◆ What is expected
Identify all lines in the data containing the string "computer". Copy them out.

◆ Data shown
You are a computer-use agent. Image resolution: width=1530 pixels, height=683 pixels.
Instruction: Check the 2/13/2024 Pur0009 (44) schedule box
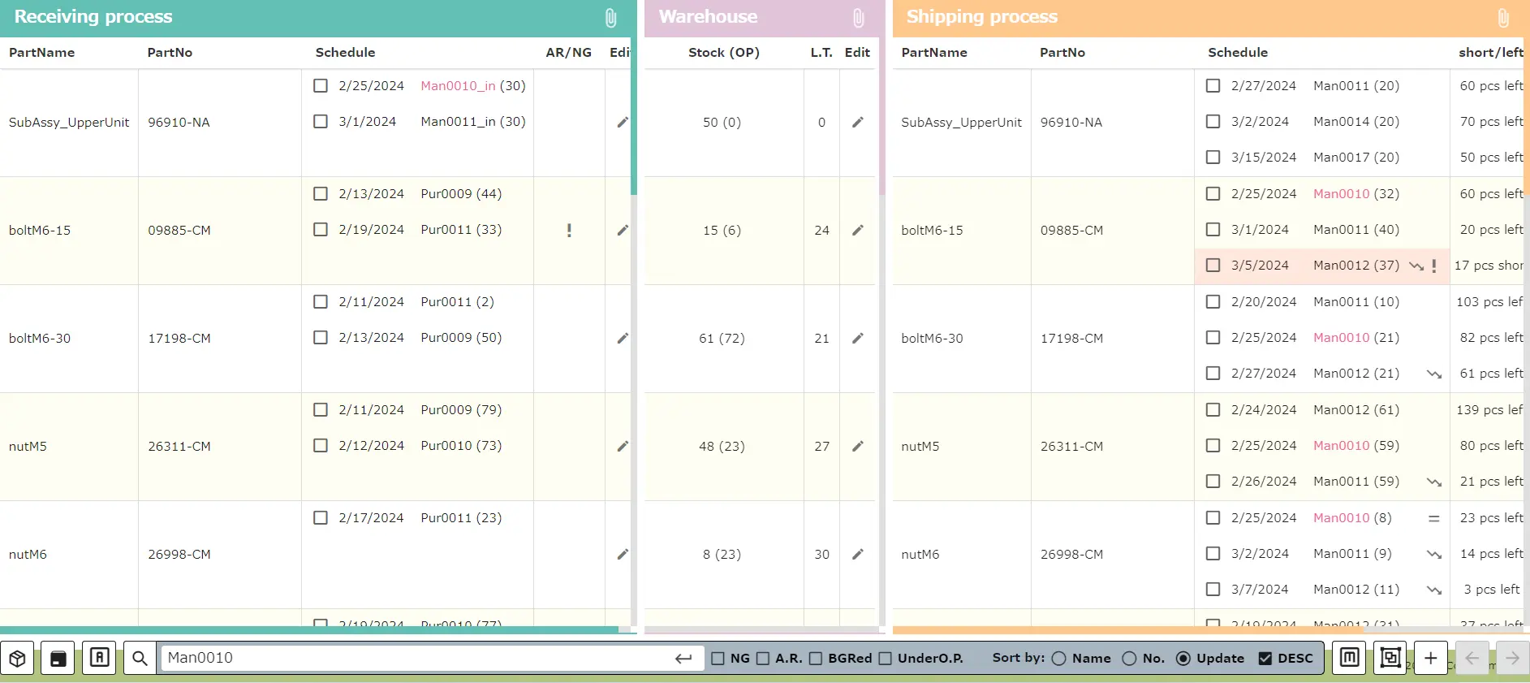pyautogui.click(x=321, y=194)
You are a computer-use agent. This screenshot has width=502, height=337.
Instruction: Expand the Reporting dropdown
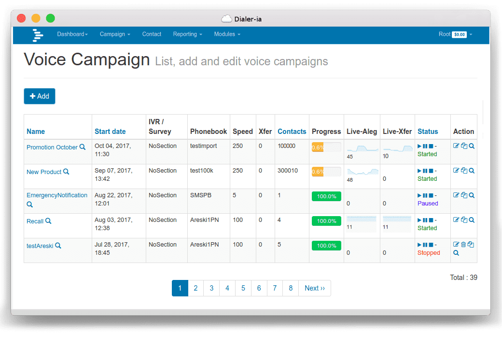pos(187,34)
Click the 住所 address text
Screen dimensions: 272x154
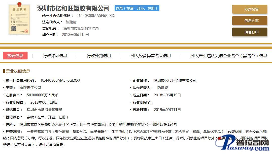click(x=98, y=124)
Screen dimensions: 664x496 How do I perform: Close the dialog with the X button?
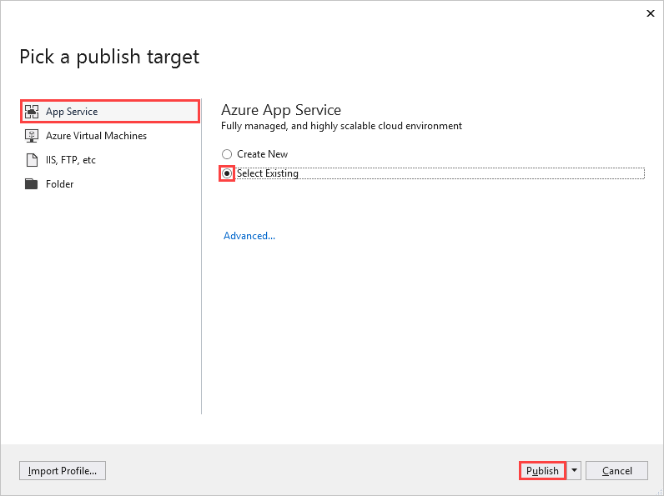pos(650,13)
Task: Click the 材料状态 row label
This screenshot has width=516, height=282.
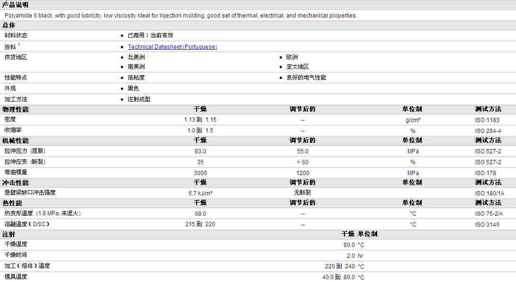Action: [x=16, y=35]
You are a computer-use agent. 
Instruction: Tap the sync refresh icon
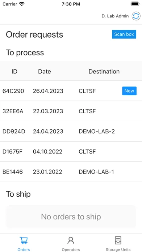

◆ Completed exercise
You are a computer-use agent. Image resolution: width=1530 pixels, height=683 pixels.
You are a computer-use agent. This screenshot has width=502, height=337.
You are a computer-use agent. 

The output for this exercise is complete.